On his records, Lekman relies heavily on an effective and sophisticated use of samples to back his sweet and witty lyrics with layers of strings, horns, and piano, drawing heavily from disco and Motown sounds (both vintage and current). From this, I had expected a live performance more akin to Atom & His Package or any of the dude-accompanying-a-laptop shows I have seen lately. Instead, a band of seven impressive multi-instrumentalists dressed in matching white outfits plays much of it live, along with Lekman himself playing guitar and occasional keyboard. The six young women played various combinations of drums, bass, timpani, saxophone, trumpet, and triangle, among other things, over the course of the night, along with a male dj/sample triggerer/laptop guy. During a particularly cheerful moment, they all put down their gear and performed a minute-long airplane dance during a long, bouncy sample.

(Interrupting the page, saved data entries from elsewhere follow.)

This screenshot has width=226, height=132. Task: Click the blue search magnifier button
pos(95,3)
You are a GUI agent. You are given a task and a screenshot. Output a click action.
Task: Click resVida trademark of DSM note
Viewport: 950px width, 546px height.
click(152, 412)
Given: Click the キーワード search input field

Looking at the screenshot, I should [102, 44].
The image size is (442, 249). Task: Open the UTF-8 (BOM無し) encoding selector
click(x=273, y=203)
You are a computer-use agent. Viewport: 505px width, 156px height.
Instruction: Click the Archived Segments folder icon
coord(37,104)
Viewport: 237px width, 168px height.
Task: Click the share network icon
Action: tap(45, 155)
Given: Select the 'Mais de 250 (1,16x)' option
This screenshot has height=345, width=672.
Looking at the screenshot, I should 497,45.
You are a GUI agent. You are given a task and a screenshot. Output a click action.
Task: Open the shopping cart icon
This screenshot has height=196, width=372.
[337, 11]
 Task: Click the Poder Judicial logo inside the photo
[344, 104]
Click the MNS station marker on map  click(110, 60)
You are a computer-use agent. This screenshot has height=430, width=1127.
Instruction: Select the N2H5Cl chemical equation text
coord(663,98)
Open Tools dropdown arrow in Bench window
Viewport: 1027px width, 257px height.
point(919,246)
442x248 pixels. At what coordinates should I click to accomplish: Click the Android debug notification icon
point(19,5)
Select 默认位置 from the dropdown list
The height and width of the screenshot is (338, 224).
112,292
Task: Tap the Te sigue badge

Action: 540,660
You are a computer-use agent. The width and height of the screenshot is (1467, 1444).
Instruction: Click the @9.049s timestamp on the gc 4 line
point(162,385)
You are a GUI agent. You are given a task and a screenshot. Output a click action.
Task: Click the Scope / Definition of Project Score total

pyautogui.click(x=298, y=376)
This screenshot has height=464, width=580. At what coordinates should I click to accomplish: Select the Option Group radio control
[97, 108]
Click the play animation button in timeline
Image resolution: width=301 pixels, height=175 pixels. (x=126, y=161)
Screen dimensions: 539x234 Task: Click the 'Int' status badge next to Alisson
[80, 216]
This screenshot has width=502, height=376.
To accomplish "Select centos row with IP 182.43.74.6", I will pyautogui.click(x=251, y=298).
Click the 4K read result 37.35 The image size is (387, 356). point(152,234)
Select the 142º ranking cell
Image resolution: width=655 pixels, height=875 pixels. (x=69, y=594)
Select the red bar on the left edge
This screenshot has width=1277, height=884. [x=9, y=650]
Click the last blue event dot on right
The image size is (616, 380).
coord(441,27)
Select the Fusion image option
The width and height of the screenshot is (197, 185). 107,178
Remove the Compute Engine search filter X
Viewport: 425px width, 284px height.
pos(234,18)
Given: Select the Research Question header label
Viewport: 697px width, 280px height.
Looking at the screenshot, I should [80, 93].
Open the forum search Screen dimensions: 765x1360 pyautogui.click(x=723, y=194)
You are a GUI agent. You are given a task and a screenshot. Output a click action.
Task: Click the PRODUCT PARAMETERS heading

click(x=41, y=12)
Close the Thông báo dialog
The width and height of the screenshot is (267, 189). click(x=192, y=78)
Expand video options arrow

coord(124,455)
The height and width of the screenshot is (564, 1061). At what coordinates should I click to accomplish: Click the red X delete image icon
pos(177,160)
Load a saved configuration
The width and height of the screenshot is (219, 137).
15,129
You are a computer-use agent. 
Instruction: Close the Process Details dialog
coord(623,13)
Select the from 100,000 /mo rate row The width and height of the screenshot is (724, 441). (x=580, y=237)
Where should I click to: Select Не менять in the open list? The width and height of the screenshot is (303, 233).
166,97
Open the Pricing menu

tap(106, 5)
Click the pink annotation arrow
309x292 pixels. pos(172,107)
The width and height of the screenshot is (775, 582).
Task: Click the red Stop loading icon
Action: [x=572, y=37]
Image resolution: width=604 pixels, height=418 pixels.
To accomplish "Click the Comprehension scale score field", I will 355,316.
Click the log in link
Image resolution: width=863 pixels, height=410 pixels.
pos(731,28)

For all the infrastructure Lekman brought to the stage, and all the energy and enthusiasm that went into the big, danceable, production-number tracks, he is at least as compelling when things quiet down. For songs like the aching “The Cold Swedish Winter” or poignant “Shirin” (about an Iraqi refugee hairdresser), Jens was left alone on the stage, with only his guitar to accompany him. For his final song, he employed an agreeable audience for finger-snapping percussion and backing vocals, something he would sweetly call “The most beautiful version of that song I have ever heard.”